### What you have to do
Pull out every line of the listing below that contains the word "Засечном".

### Record list
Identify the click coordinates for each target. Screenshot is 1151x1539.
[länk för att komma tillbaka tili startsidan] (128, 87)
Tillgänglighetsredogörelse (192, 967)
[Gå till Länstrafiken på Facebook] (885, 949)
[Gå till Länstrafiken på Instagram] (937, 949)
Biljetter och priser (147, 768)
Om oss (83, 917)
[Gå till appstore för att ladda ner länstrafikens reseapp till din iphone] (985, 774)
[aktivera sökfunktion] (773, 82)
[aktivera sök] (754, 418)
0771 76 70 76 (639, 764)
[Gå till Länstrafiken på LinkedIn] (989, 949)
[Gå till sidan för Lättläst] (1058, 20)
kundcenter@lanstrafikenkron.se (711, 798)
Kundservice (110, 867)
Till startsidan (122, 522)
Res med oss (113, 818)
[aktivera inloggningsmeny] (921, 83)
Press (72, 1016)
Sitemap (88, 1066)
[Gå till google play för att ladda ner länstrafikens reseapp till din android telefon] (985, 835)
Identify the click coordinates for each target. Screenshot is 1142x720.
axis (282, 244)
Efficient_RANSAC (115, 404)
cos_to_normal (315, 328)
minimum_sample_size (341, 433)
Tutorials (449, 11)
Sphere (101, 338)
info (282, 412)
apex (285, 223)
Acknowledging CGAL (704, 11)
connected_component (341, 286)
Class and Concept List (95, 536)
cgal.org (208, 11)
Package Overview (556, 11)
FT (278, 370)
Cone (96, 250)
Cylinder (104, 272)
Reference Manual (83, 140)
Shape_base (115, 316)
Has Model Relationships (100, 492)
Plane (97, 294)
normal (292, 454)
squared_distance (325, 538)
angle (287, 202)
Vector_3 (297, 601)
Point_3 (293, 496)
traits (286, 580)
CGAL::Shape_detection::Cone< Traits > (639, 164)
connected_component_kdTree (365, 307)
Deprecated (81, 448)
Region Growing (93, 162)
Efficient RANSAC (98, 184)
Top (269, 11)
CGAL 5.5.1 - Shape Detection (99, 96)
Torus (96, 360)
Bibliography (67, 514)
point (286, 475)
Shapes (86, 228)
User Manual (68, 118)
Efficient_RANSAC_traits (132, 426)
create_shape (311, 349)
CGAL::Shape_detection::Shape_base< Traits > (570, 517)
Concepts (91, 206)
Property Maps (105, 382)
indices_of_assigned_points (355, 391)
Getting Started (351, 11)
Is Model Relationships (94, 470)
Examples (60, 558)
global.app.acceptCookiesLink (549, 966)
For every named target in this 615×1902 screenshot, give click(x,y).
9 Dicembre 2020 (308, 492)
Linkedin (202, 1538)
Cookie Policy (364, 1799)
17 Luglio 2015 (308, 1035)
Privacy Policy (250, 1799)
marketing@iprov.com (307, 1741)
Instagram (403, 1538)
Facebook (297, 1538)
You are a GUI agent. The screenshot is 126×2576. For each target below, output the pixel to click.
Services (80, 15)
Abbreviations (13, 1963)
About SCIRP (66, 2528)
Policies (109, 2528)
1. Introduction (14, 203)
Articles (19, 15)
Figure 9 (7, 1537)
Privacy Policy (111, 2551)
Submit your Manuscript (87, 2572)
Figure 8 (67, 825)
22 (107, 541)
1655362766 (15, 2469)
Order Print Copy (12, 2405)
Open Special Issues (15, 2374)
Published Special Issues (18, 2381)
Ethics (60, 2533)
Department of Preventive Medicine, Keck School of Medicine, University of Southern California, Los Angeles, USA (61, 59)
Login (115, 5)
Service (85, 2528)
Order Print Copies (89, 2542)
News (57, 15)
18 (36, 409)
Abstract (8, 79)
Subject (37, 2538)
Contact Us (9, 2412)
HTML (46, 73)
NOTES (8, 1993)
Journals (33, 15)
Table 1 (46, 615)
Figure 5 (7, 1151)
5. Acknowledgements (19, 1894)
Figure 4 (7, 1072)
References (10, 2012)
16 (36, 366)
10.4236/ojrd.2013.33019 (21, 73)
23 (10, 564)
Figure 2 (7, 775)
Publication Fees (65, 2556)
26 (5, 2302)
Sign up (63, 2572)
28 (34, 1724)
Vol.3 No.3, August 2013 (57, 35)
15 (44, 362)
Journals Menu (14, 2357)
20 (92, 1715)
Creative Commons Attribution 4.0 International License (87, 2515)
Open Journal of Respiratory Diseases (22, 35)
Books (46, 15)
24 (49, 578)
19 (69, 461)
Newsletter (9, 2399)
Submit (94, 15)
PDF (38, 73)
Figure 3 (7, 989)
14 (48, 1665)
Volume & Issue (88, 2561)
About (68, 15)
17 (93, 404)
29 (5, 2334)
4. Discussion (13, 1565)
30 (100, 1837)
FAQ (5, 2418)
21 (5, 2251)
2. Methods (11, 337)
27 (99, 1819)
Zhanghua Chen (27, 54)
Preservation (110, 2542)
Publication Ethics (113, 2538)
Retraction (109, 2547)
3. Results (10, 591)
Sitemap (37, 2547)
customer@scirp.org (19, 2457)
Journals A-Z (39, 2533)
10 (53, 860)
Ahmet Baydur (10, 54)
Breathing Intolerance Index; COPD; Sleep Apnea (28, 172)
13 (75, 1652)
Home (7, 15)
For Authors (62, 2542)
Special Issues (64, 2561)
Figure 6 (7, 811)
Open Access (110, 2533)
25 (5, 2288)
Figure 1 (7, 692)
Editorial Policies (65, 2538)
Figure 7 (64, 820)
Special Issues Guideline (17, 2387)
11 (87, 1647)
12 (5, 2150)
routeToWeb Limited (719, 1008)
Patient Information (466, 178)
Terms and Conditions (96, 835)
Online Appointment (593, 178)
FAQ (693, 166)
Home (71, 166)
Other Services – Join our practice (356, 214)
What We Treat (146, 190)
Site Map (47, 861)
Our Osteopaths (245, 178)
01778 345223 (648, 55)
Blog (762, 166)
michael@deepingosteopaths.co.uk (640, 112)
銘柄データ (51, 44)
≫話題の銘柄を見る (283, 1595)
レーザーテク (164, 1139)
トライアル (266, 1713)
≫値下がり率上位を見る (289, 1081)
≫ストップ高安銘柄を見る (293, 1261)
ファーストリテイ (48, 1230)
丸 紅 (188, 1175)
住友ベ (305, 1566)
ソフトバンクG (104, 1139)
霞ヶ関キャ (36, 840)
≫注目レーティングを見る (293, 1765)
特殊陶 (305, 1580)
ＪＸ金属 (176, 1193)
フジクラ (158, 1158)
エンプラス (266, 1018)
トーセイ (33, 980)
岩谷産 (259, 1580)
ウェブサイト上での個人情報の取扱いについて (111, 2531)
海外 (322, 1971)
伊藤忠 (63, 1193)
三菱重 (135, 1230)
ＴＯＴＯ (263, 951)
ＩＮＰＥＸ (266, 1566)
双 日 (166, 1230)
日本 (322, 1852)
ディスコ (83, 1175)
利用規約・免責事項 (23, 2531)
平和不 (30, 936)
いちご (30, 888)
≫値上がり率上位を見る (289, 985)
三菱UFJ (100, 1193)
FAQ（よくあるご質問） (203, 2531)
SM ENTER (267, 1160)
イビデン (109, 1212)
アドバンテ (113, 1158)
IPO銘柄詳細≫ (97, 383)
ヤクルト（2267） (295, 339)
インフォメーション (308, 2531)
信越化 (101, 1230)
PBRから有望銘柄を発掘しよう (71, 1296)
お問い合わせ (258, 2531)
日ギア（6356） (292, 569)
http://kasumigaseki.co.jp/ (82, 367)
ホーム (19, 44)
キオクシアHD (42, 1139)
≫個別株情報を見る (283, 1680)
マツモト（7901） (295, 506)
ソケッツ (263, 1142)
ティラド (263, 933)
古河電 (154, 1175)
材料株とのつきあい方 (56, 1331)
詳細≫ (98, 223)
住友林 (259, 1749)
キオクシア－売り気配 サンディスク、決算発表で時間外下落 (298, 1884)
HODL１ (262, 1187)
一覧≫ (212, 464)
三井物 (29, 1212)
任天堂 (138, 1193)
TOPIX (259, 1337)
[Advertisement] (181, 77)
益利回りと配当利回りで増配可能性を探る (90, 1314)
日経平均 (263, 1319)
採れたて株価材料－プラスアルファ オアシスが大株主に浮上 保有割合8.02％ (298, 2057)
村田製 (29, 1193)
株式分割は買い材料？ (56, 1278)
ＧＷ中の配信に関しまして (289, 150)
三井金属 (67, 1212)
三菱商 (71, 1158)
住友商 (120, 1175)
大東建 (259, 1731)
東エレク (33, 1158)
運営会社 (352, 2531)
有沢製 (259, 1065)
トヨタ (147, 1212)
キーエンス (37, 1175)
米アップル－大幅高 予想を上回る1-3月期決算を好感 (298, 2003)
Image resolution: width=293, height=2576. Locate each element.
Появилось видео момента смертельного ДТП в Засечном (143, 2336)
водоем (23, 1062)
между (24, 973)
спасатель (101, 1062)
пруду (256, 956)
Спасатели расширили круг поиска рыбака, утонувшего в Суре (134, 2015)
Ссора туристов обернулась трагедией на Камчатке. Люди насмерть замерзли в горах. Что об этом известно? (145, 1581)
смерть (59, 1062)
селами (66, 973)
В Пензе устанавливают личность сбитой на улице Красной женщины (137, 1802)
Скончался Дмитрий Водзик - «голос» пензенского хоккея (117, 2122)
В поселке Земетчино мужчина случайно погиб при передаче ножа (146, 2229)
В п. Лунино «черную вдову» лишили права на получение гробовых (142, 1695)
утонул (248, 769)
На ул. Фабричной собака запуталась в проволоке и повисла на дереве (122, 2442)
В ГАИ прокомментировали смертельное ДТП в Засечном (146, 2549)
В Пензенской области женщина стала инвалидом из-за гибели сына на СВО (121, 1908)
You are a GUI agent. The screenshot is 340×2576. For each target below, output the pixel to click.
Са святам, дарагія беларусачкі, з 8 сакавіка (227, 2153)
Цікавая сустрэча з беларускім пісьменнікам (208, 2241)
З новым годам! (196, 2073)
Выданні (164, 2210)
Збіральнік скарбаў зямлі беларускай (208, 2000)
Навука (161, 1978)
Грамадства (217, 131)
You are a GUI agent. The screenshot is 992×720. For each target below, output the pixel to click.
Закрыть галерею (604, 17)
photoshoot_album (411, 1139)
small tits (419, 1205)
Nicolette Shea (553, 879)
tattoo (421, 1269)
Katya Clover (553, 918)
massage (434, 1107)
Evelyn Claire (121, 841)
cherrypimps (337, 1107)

### Full solution
Появилось видео момента смертельного ДТП в Засечном (143, 2336)
В ГАИ прокомментировали смертельное ДТП в Засечном (146, 2549)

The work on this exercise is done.